Memoirs of a Kenyan Teacher
A Critique of the Kenyan State Schooling System
Kenyan state schooling has a real challenge to face: a lack of resources, an outdated curriculum, and archaic teaching practices (including illegal caning). However, the children depending on this school system are now brighter than ever, and filled with hope and determination for the future. After four months in a Kenyan school, this article raises questions about the road ahead for Kenyan education – and hopes above all, for change and answers.
Walking into school on my first day as a teacher in Kenya, I was armed with only an old textbook. The classroom boasts a blackboard, but there is no chalk available. This would have been a daunting enough experience in itself. However, to add to the nerves, I was the only mzungu (white person) in school. So on my first day, it was before a sea of curious and apprehensive eyes that I walked out, and announced that class was starting.
Having been told by the head teacher that I am "master of my own classroom", my first decision was to remove all sticks and canes from view. While caning is illegal in Kenya, both the threat of, and actual use of the cane remain everyday in Kenyan schools. It was with some irritation that I repeatedly explained to other teachers that I do not need a cane to maintain authority over my class. I became resigned to the fact that I would be the nonconformist European teacher in their eyes for the entirety of my stay.
My teaching experiences since that first day highlighted to me a very worrying and terribly sad schism in the Kenyan school system: the quality of the curriculum and of teaching is deficient, while the intelligence and drive of the students is extraordinarily high. This is the tension that I wish to draw attention to, in a hope that it may one day in the near future be adequately resolved.
The school where I taught is by no means the worst-off of schools in Nairobi. It has received significant funding from a private trust. Desolate students may attend the school by way of sponsorship from the local community. Thus in my class of 10-12 year olds, I had the children of doctors, pilots, street vendors, and some orphans. Uniforms disguise the financial backgrounds of the children. However, what unites them is their sheer hunger for knowledge, their self-imposed discipline, and their insatiably good mood.
At the end of my first class, the bell boy wandered out to ring the bell to signal break time had begun. Not knowing any better, I finished off my lesson, told the class it was dismissed, and began packing up my things. Not a twitch. The class patiently sat there, before eventually a particularly brave boy came up and whispered to me "Sorry Teacher, we can’t go to break before we pray, and Teacher always has to leave the classroom before we can move." I have to admit I was stunned. Thinking back to my own primary school days in the suburbs of Nottingham, I am sure there are not many 10 year old English school children who would remain seated during break time of their own accord, due to lack of prayer and respect for the teacher. One thing is for certain, the family oriented set-up of Kenyan society has instilled a very strong sense of discipline in all of the young generation.
Furthermore, the children are very much aware of the need for a good education if they are to progress in life and move away from the corruption, violence and underachievement that plague African youth.
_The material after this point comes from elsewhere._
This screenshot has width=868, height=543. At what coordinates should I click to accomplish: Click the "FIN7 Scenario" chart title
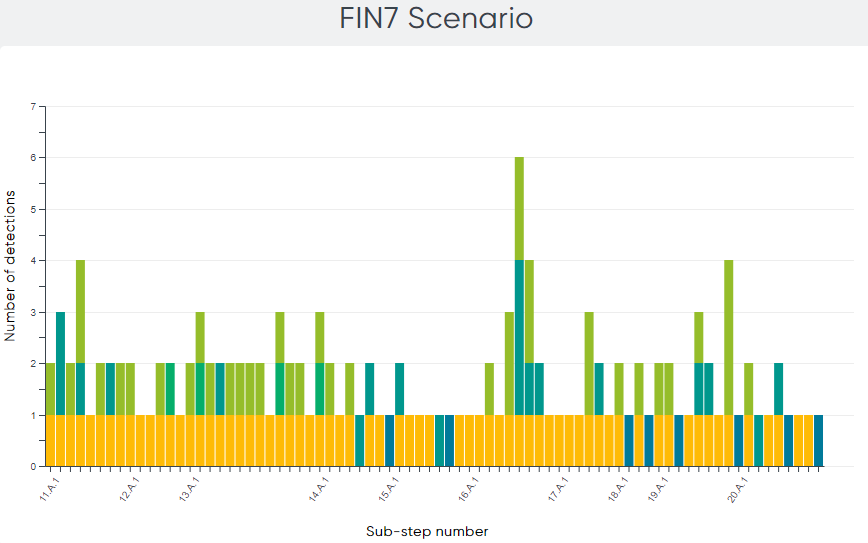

The curriculum taught to Kenyan children, as outlined by the Ministry of Education, is equally frustrating. In Social Studies, the children learn to recite the sections of the Constitution, and memorise the amendments. Yet when I brought up the topic of hygiene- not a single child had heard of bacteria, viruses, or parasites. Nor could a number of my younger class read fluently.
I questioned the logic of forcing children to recite pieces of complex law, as opposed to placing the emphasis on teaching them to read, or teaching them basic biology. The repost from the teachers came, that these children are mostly pulled from school aged 14, as their families require them to go to work. Most will never receive any further education. As such, the Kenyan system attempts to instil in the children as many scraps of information as possible – including their legal rights within society. Clearly, the concept of "what are important life skills" is a very subjective one.
Following the final exams in December, it was with some pride that I discovered that the majority of my students had achieved a score of above 40 out of a possible 50 points. One boy even scored an amazing 48 points out of 50. Clearly, there are some extremely clever and dedicated children in this country. However, this evidence also caused in me a feeling of dismay.
Rather than preparing the future generation for success, the Kenyan curriculum accepts as the norm that children in state schools will not proceed much past 14 years of age with their education. Rather than teaching them material equivalent to that taught in private schools, the Kenyan state curriculum arms children with skills for a lifetime of labour and unemployment. Surely this inherently undermines the intelligence, determination and future opportunities of those children?